Begin MATERIAL FOR THIS EXERCISE

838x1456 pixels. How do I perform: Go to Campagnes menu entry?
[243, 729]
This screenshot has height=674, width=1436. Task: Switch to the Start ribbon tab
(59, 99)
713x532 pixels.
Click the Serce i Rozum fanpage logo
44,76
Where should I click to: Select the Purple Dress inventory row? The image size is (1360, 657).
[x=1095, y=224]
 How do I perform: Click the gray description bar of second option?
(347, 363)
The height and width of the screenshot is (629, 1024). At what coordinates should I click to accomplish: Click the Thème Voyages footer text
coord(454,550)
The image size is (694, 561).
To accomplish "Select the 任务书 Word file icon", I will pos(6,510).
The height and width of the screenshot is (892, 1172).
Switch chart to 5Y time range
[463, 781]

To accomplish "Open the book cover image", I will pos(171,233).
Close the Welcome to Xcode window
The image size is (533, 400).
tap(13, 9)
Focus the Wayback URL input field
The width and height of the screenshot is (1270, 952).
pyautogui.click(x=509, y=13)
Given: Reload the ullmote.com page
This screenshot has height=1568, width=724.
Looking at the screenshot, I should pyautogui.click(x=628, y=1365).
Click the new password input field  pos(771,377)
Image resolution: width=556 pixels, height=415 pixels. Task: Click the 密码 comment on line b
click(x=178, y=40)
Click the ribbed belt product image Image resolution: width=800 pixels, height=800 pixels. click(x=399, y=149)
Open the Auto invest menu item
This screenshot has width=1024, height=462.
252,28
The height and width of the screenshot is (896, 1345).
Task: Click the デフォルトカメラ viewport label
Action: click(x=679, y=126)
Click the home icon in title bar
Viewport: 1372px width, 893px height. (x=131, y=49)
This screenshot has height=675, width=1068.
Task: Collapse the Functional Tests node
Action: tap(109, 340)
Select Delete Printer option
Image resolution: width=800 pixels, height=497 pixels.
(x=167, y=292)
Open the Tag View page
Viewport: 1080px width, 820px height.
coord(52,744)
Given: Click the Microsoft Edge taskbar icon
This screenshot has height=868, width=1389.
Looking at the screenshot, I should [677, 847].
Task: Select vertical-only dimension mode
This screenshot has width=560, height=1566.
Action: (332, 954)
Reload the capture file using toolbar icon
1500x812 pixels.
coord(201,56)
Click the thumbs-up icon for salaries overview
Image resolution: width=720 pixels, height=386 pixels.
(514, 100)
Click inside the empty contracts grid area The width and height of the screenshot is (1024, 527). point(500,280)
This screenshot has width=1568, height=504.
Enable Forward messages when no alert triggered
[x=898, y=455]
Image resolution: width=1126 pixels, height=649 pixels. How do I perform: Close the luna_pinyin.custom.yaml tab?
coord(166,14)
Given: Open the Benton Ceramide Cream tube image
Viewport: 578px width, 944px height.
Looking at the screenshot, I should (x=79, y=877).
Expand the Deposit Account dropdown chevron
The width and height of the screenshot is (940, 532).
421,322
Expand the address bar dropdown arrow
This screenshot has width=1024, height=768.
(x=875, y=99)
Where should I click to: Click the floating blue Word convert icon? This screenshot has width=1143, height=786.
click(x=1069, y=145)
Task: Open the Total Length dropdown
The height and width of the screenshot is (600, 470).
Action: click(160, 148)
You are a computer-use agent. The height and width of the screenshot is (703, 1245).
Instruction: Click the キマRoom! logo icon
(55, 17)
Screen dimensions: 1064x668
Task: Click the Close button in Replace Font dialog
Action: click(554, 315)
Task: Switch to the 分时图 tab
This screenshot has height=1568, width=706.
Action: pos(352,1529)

End MATERIAL FOR THIS EXERCISE

PROMPT ->
Convert the stretch from the line containing "Task: Switch to the 分时图 tab" through the end of the records into a two-column CSV with the headers instruction and response. Write one row per record, with each value in its own quoted field and any line breaks replaced by spaces.

RESPONSE TO THIS EXERCISE ->
instruction,response
"Task: Switch to the 分时图 tab This screenshot has height=1568, width=706.","Action: pos(352,1529)"